Week one was absolute hell.

Everyone was given a custom meal plan that, although straight and simple, is easy to stray from. The plan consists of several food options I would eat anyway when eating healthy, so that wasn't the difficult part. The hard part is everything not on the list. Week one shows you explicitly just how terribly you eat and drink. Week one reminds you of all those days you spent inside instead of exercising.

Week two was easier… and more satisfying. Cravings were still there, but they weren't as strong as the previous week. Even more rewarding, I had lost three pounds! My family could already see a difference in my body. I was performing exercises and eating foods I never expected myself to do or eat.

Week three was a giant curve ball I thought I had prepared for.

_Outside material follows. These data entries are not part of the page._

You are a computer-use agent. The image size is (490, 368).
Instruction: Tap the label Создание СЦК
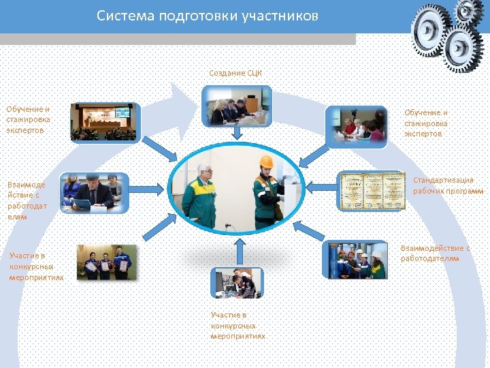tap(235, 72)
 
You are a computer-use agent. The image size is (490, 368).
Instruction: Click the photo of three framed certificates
tap(372, 190)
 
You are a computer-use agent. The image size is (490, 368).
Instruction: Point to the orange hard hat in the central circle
tap(266, 162)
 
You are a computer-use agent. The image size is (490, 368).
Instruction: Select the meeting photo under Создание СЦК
tap(236, 107)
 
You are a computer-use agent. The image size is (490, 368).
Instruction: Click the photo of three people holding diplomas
tap(106, 262)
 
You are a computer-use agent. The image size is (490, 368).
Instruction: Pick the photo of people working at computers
tap(235, 283)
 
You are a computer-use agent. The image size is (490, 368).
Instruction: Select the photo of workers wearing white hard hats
tap(357, 260)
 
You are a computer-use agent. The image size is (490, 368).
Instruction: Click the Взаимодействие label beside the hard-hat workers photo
tap(435, 253)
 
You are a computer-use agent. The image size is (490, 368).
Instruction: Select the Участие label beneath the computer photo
tap(238, 326)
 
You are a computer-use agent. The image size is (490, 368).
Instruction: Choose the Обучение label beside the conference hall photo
tap(29, 119)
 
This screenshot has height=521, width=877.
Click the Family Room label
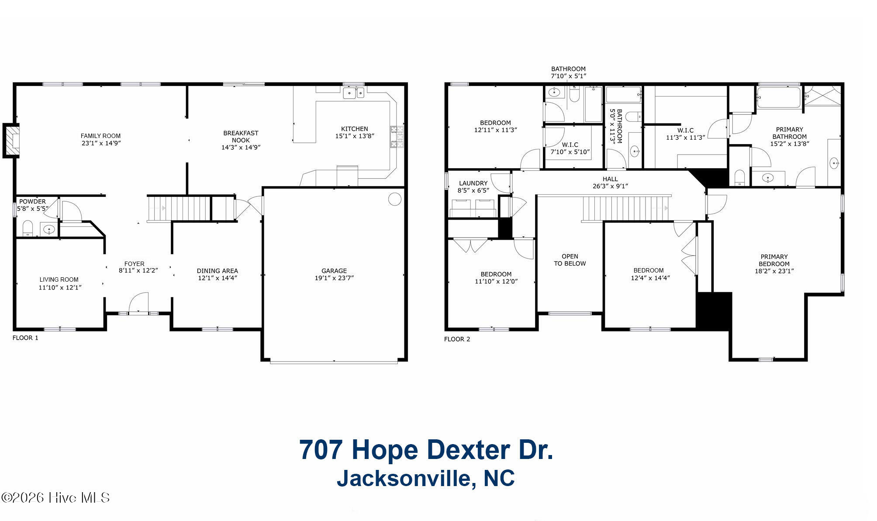point(100,136)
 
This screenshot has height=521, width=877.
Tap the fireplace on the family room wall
point(11,140)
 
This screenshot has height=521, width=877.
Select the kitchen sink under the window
point(353,93)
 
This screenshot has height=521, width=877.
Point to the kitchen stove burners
point(397,137)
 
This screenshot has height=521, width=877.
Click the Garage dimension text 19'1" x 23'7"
point(334,278)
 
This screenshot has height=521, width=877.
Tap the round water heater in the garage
point(394,199)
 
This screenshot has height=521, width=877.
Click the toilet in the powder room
point(28,228)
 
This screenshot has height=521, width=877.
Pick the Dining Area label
point(218,271)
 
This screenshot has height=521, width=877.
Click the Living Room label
point(59,279)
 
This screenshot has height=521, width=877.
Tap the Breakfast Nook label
point(241,137)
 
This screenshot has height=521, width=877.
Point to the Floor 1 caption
point(25,338)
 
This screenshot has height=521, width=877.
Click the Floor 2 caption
point(457,339)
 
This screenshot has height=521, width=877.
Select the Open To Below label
point(570,260)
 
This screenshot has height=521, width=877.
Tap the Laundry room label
point(473,183)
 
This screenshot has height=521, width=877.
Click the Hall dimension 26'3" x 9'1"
point(610,186)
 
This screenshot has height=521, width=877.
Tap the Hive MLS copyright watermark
point(55,497)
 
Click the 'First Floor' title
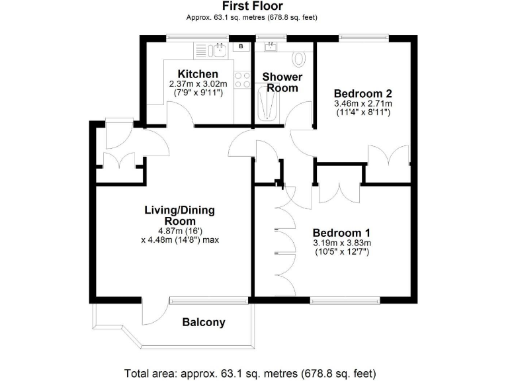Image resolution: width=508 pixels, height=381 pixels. click(x=253, y=7)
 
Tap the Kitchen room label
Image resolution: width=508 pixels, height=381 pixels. click(x=197, y=73)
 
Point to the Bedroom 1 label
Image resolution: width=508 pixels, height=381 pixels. click(x=341, y=233)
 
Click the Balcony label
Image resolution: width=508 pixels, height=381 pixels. click(x=204, y=323)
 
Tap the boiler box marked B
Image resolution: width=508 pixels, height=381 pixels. click(x=241, y=46)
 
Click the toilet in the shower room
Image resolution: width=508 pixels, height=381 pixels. click(x=299, y=59)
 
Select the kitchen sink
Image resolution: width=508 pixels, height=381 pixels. click(x=216, y=49)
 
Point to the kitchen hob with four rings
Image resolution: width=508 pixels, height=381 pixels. click(x=242, y=80)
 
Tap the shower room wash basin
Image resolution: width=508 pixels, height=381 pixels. click(x=271, y=46)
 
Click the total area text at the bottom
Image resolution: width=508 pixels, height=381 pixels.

My family went on a week-long vacation out of town, taking me away from the gym and the environment I had grown used to for this program. I decided I would continue to meal prep and utilize the at-home workouts the gym provided for us. I wanted to stay on top of the game. Things changed, however, when I got sick and was bedridden for the rest of the week. I couldn't eat, and I certainly couldn't move enough to work out. Whatever it was that hit me didn't leave for over a week.

I lost six pounds in four days, which wasn't the way I planned to lose that weight.

Going back to the gym this week was difficult. My morale was lower. Sure, I'd lost more weight, but it wasn't through the work I had signed up to do. I feared gaining it all back after being able to eat again. Working out is shaky at best due to being on a liquid and soup diet, but this time, I'm not giving up.

It's only week three, and I've seen more results in less than a month than I have in the last five years. I've never felt so empowered to treat myself well.

If anything, it's a lesson in challenging yourself. Don't hold yourself back; you may be surprised by the rewards.